--- Start of RECORD EXCERPTS ---
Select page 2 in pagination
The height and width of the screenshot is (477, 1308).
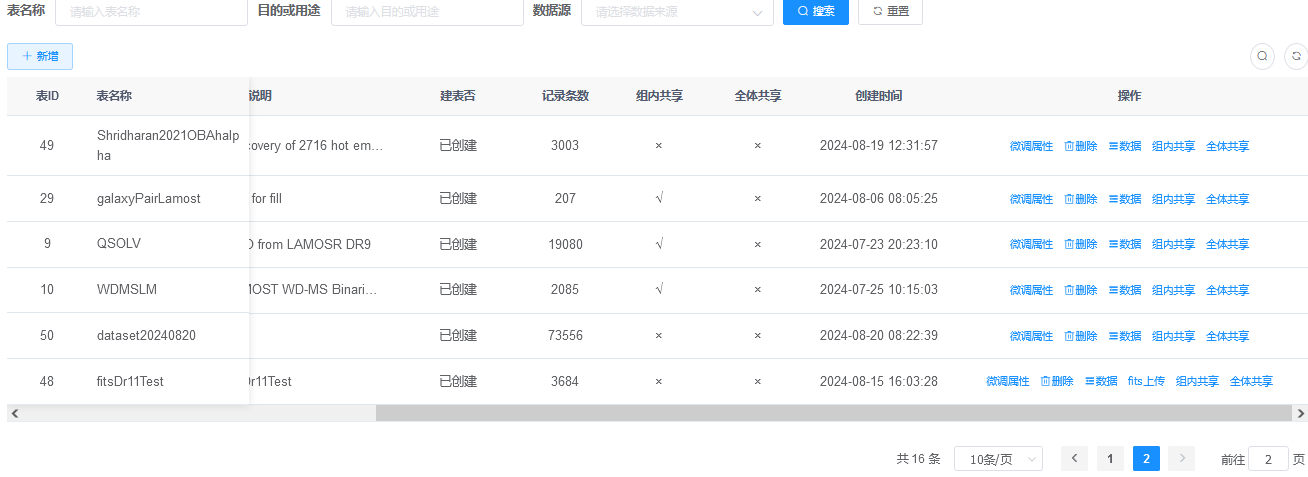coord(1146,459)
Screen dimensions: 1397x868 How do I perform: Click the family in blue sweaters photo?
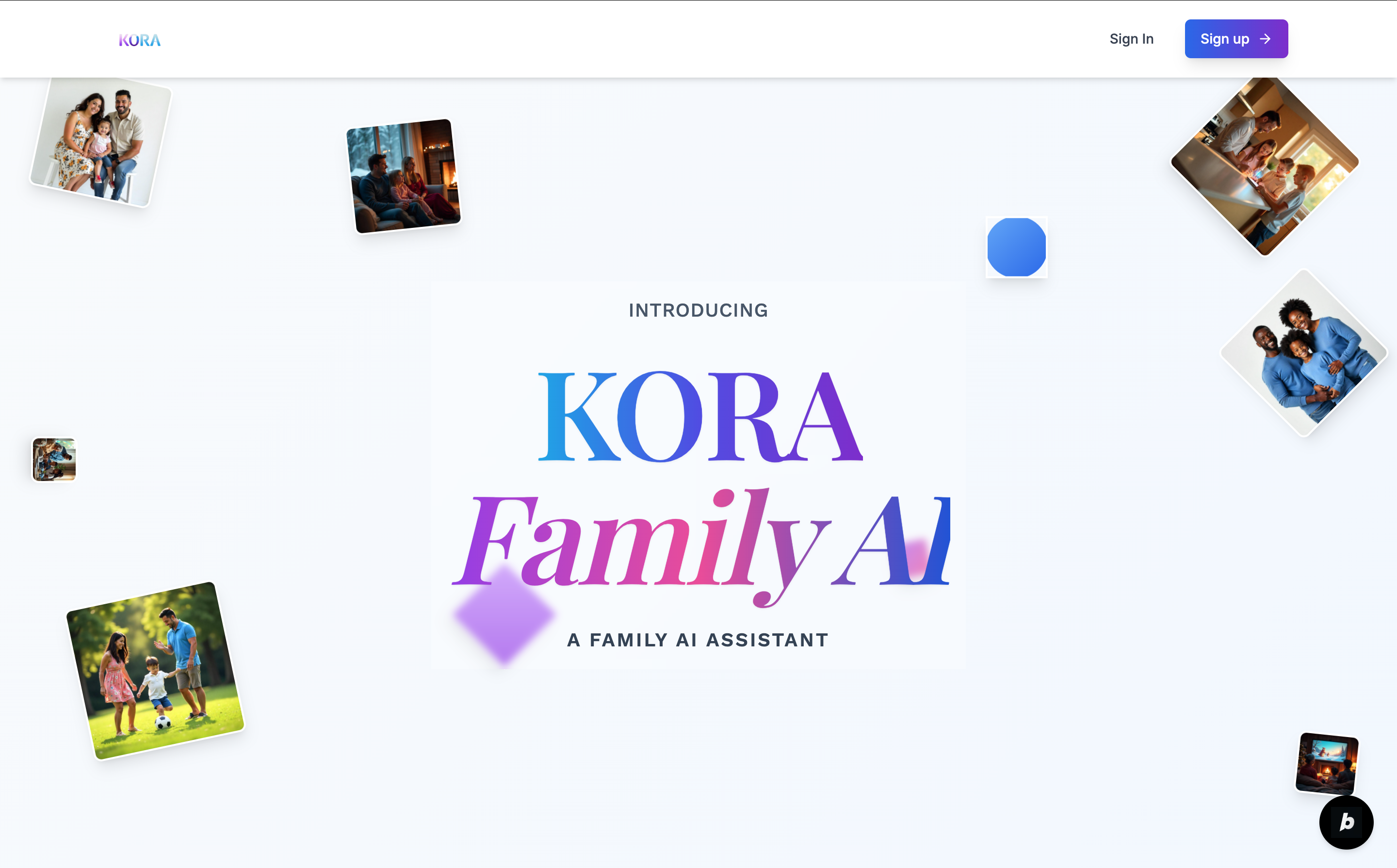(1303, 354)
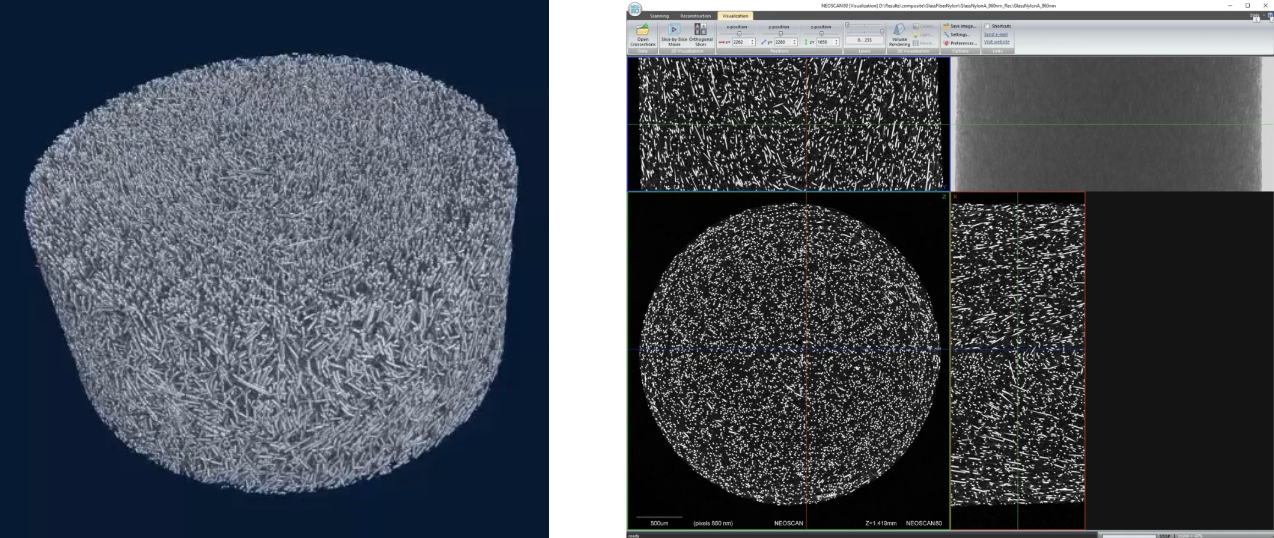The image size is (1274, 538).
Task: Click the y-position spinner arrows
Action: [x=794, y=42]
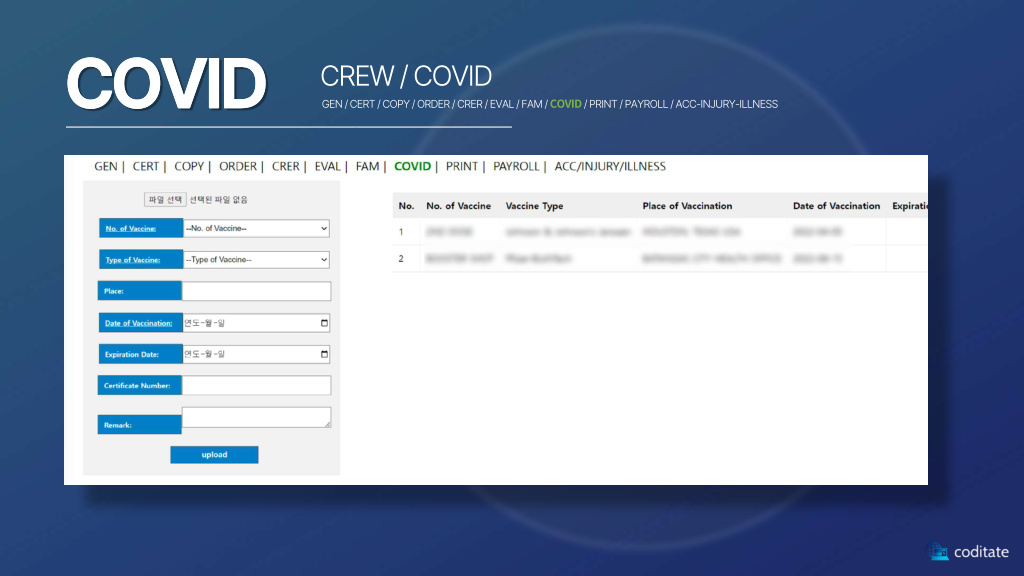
--- End of RECORD EXCERPTS ---
Edit all of the lines above so that "pagination" becomes "page navigation", keeping everything else the same, and leave the pictures out of your answer.

Select page 2 in page navigation
The height and width of the screenshot is (477, 1308).
coord(1146,459)
Screen dimensions: 1397x868 How do I perform: Click the family in blue sweaters photo?
(1303, 354)
The image size is (1274, 538).
Task: Click the y-position spinner arrows
Action: [x=794, y=42]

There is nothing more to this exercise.